Charles P. Daly, Ch. J.,
concurred in the result, "delivering the following opinion :—
Charles P. Daly, Chief Justice.—I concur in the result, without expressing any opinion upon the question of ultra vires. I agree that under the view entertained by the Court of Appeals in the parallel case of Muller, that the proper course was to leave it to the jury to say whether the circumstances, position and relation of the parties authorized the inference that it was the intention that the whole question of compensation was to be left to the comptroller ; the plaintiff consenting to accept what the comptroller should determine to be a liberal or satisfactory compensation, and if the jury were of the opinion that it was not, that then the plaintiff was entitled to recover a fair and reasonable compensation for his services. That the determination of the compensation, under such an understanding, was not necessarily limited to the action of Richard B. Connolly, who then filled the office of comptroller; but meant the officer, the person having the official authority to act on behalf of the city after the services had been performed, and that the plaintiff so understood it, appears in the fact that after he had applied to Connolly to fix the amount, and Connolly neglected to do so, he applied to Mr. Green, Connolly’s successor in the office, who promised to submit the matter to the board, and have the award made, telling the plaintiff to come before the board and be heard, which the plaintiff did four times, but was never called upon to be heard.
When the appraisers applied to Connolly, and they, at his request, put down on a piece of paper what one-eightli of one per cent, upon the appraisement would amount to, that officer said, that it would have to go before the board, and *445they replied, “ We don’t want the board; you, as comptroller, can fix it.” Upon which Connolly said, “ You attend the meeting of the board.”
The bill of the appraisers was afterwards received by the board, and'was referred by it to Mr. Green, who was then comptroller, to examine and report. Afterwards,' communications were received from the appraisers, by the board, placed on file; and on motion of the chamberlain, a resolution was offered, allowing $15,000 to each of the appraisers, which resolution was also referred to the comptroller; and he after-wards made a report that $3,000 be paid to each of them for their services, which report was not adopted; but on the motion of the mayor a resolution was passed, allowing the plaintiff $15,000 ; which resolution, at a subsequent meeting of the board, was rescinded.

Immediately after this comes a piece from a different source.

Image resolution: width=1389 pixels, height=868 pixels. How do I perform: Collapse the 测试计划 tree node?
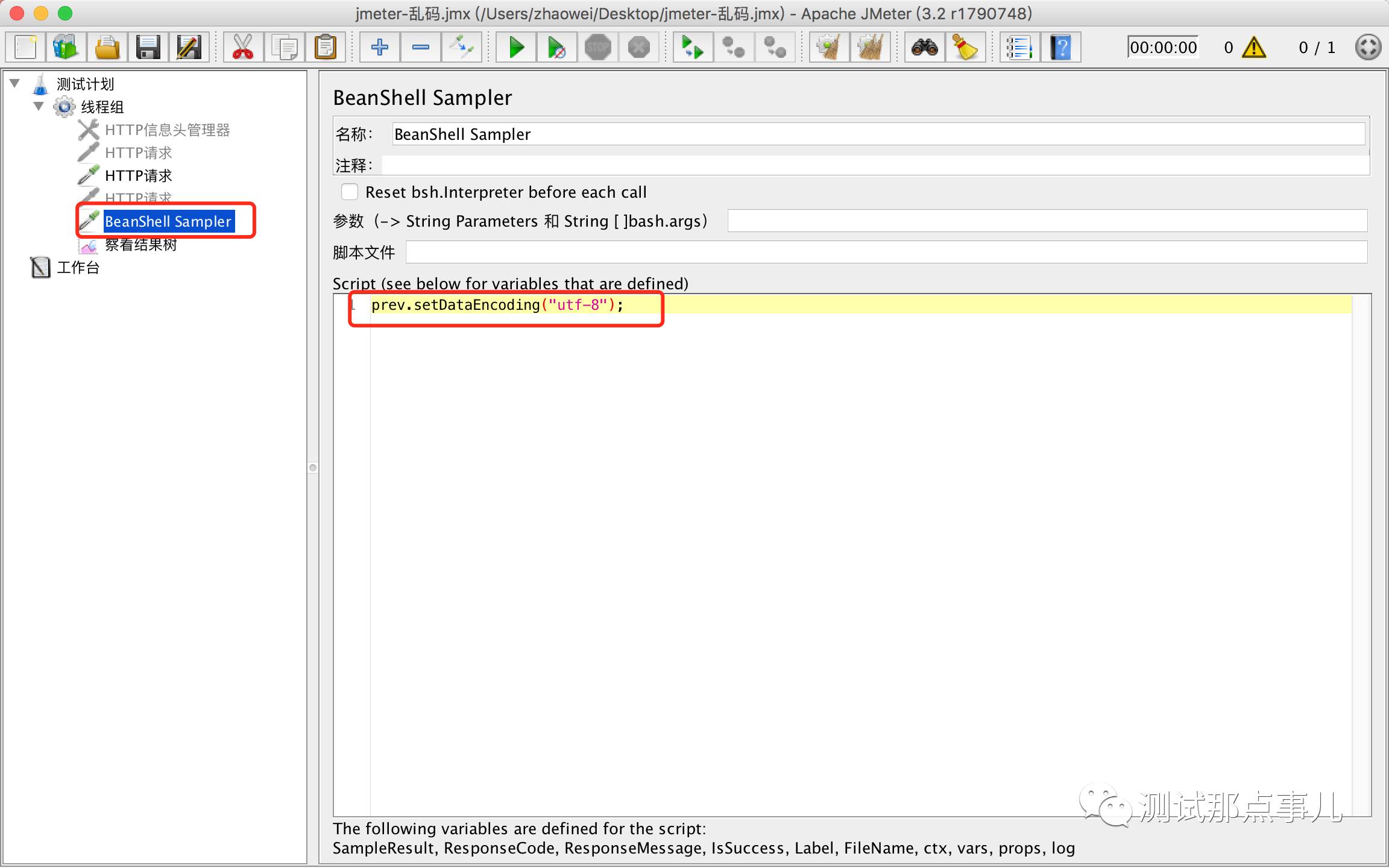click(x=15, y=83)
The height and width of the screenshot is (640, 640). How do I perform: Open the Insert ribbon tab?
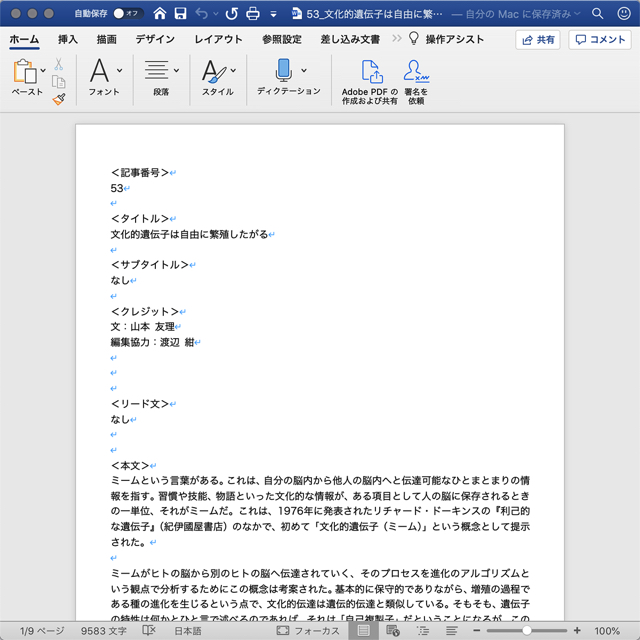tap(68, 39)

After the services had been performed, it was not in the power of the board to fix the amount of the plaintiff’s compensation, without his consent. He was either entitled to have it fixed by the comptroller, or entitled to what his services were reasonably worth. I do not see that the action of the board, either in passing the resolution to pay him $15,000, or afterwards in rescinding it, in any way affects the question. Even if they had the power to fix absolutely the amount that was to be paid to the plaintiff, without his consent, the same board would have the power to reconsider the amount allowed, and to reduce it, or reject it altogether, leaving the plaintiff to his legal remedy. (The People v. Stocking, 50 Barb. 573.) They probably rescinded the resolution previously adopted, upon the assumption that, as by the first resolution, appointing the appraisers, the comptroller was first to make a satisfactory arrangement with them as to their fees; and as they had performed the services upon his assurance that he would afterwards fix an amount to their entire satisfaction, that the disposition of that matter was with that officer, upon such an understanding, and not'with the board. The plaintiff’s own valuation of his services, as appeared upon the trial, was much higher than $15,000—his testimony being that they were worth $50,000— *446and there is nothing in the ease to show that he consented, that the board should fix his compensation at the amount which it did. The plaintiff having given the resolution of the board—allowing 115,000—in evidence, the subsequent resolution was properly admitted; and the plaintiff was not entitled to have the jury instructed to give a verdict for #15,000, upon the ground that it was a completed contract.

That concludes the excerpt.